__Exercise tasks__:
1. In the passage on Governor Jerry Brown's cannabis bill, turn the paragraph beginning "As we reported last week" into a short bulleted list that keeps its main facts.
2. Extend the article on Governor Brown's cannabis bill by a paragraph or two, picking up after its final sentence.

__Passage shown__:
---+---

A legislative proposal from California’s Governor Jerry Brown that would reconcile aspects of the state’s medical and recreational cannabis industries is under fire from all sides as lawmakers, marijuana advocates, and police officials alike worry that the bill is too hands off and gives too much power to canna-businesses.
As we reported last week, the Governor’s bill (a trailer to the state’s annual budget) would allow individuals an unlimited number of cannabis licenses, allow cultivators to act as their own distributors, and remove permitting regulations that require local municipalities to approve pot shops before they can acquire a state permit.
Unlike Colorado, where legislators just passed a bill that would allow recreational companies to turn medical at the drop of a hat if federal enforcement were to arise - California would have a cannabis industry with different tax structures in place for medical and recreational sales.
But now, according to the L.A. Times, lawmakers and policy advocates across California are upset that Brown’s unifying bill does away with some of the medical marijuana provisions that have guided the state since 2015.
“It is so outrageous to take what was one of the notable accomplishments of 2015 and shunt everything into the framework of the self-interested, moneyed backers of Proposition 64,” Democratic Assemblyman Ken Cooley, who co-authored the 2015 medical regulation law, said.
The Governor and his administration proposed the bill as a way to speed up the state’s recreational regulations, as well as to standardize California’s two cannabis industries in an effort to cut out any confusion and waste that they say would arise from having two concurrent systems.

---+---

(Dataset entries)
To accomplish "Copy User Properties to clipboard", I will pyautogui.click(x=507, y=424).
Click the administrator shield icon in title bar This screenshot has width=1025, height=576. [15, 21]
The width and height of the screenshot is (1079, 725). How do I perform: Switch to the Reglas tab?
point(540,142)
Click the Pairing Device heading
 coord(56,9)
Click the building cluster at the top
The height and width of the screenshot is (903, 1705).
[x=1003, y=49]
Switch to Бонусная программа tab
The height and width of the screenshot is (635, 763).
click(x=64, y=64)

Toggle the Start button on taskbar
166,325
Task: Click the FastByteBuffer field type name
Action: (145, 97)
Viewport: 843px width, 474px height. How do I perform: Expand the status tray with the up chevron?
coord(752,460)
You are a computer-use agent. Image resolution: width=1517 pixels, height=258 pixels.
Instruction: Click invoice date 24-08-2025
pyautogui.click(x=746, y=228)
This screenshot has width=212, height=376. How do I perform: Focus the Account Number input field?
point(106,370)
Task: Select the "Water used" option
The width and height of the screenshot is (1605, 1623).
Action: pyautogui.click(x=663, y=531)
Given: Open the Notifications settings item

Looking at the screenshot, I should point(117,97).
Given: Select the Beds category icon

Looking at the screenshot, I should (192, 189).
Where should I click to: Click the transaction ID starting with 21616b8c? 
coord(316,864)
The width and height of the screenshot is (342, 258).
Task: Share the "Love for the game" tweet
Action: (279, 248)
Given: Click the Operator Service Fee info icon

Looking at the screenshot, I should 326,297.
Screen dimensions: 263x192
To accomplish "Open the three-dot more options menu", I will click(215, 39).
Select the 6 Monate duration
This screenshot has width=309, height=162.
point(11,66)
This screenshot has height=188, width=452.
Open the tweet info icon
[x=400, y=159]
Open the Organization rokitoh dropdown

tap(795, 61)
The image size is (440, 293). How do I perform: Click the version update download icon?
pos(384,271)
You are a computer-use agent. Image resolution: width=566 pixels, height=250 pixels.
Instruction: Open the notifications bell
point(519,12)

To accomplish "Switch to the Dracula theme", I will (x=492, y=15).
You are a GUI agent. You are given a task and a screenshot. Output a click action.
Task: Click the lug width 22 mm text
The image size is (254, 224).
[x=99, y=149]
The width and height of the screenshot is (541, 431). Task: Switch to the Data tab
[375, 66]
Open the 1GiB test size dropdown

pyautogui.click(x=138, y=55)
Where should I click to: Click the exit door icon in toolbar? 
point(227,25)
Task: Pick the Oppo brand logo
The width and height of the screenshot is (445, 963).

---+---

__Answers to the tasks__:
1.
- The Governor's bill is a trailer to the state's annual budget.
- It would allow individuals an unlimited number of cannabis licenses.
- It would let cultivators act as their own distributors.
- It would remove permitting rules that require local municipalities to approve pot shops before they can get a state permit.

2.
Detractors say that new regulations are fine, but dismantling the state’s successful medical regulations would put all the power in the pockets of California’s well-funded canna-business powerhouses and pull regulatory power from local governments and law enforcement.
“To undo that work now in favor of a pork-barrel proposition run by the industry is antithetical to good governance,” Cooley said. “If the governor intends to move forward with this proposal, I will vigorously oppose the trailer bill and urge my colleagues to do so as well.”
Industry insiders say that Governor Brown’s proposal would allow businesses to thrive without the need to hire outside distribution or go through local licensing.
For now, it doesn’t appear that Brown’s current version of cannabis regulation will get through state legislators, so it’s back to the drawing board as Californians figure out just how they’ll go about opening the country’s largest recreational weed marketplace.